The universal set is just some set $\Omega$ that we fix, meaning that all elements and subsets which we will consider from now onwards will belong and be contained in $\Omega$, respectively. The complement of a subset $X \subseteq\Omega$ is defined as $$X^c= \{ x \in \Omega : x \notin X\}.\tag{$\dagger$}$$ Note that I have specified that $X$ is a subset of our universal set $\Omega$, so the notation in $(\dagger)$ seems slightly misleading since it hides this fact; note however that we've established before that all subsets are taken with respect to $\Omega$, so this is not a real issue. This is way we call $\Omega$ universal, so that when we argue about such set theoretic operations we can shorten our arguments by not repeating each time that the complement of $X$ is taken with respect to $\Omega$, as in our example.

Now, recalling that $\varnothing$ is the (unique) set which has no elements in it, the argument would go as follows:

$$\begin{align} \Omega^c &= \{ x \in \Omega : x \notin \Omega \} &\text{ by definition of complement}\\ &= \varnothing &\text{by definition of }\varnothing\end{align}$$

If you want to be really picky, you could justify even further the last equality as follows.

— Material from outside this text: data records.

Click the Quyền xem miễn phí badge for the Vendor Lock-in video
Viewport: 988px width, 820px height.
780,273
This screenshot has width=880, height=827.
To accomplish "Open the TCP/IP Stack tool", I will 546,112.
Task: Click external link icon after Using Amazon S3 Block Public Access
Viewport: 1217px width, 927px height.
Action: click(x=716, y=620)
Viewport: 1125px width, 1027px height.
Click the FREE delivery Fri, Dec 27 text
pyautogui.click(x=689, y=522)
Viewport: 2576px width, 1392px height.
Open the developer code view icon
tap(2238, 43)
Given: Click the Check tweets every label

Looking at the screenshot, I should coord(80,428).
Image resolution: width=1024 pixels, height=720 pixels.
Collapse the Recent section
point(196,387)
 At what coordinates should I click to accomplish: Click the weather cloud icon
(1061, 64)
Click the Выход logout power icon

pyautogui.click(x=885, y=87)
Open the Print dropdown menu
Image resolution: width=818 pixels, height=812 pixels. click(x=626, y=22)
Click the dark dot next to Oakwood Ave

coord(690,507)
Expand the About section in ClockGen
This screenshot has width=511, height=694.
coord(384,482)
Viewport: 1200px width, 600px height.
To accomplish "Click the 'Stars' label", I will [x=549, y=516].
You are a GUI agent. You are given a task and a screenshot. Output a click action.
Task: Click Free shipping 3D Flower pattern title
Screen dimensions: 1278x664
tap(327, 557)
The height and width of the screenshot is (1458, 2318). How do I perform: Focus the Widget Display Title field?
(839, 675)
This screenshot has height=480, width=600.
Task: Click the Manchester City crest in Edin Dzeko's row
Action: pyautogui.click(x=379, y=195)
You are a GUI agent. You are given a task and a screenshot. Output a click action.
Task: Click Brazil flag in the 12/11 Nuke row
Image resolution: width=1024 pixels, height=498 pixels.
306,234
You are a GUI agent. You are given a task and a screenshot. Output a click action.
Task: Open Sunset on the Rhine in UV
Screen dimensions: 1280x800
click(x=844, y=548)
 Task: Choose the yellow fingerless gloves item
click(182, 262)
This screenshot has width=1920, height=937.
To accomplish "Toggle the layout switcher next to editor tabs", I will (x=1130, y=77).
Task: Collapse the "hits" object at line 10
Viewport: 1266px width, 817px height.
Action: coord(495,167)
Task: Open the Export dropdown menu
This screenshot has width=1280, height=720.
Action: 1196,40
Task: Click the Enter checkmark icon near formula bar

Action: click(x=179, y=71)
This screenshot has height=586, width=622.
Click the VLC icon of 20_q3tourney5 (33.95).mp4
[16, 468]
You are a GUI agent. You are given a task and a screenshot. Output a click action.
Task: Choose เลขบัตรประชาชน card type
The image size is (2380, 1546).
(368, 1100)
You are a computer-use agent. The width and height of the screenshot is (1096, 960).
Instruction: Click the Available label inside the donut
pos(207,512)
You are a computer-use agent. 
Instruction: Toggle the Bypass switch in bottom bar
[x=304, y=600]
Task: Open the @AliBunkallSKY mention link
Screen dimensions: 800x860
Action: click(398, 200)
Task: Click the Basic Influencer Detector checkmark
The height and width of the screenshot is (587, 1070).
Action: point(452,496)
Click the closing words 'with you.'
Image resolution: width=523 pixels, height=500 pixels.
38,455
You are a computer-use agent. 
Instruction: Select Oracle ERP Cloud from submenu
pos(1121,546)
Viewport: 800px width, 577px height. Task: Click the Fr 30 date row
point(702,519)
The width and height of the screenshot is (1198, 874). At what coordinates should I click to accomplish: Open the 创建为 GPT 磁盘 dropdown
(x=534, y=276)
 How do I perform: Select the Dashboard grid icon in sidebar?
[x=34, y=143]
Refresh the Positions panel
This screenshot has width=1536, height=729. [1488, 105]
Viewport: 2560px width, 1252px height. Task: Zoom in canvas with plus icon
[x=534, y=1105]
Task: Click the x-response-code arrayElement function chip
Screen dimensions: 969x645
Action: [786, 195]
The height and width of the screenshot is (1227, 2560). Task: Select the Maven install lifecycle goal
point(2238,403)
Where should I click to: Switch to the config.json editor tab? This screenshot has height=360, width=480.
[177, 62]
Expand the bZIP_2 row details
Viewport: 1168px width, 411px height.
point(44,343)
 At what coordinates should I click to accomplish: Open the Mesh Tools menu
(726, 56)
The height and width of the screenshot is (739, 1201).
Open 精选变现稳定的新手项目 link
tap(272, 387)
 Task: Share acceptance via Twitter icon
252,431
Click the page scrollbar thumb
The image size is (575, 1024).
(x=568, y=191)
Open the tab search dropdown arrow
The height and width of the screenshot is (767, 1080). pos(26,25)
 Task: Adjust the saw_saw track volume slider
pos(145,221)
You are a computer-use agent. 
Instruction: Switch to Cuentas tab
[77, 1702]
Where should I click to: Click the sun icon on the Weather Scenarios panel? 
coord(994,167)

Trivially $\varnothing \subseteq \{ x \in \Omega : x \notin \Omega \}$, so it is left for us to prove the other inclusion. Assume for contradiction it is false, i.e. there is $a \in \{ x \in \Omega : x \notin \Omega \}$ such that $a \notin \varnothing$. Then, since $\{ x \in \Omega : x \notin \Omega \} \subseteq \Omega$, we have that $a \in \Omega$; but since $a \in \{ x \in \Omega : x \notin \Omega \}$ we also have that $a \notin \Omega$, so our assumption is false and equality follows.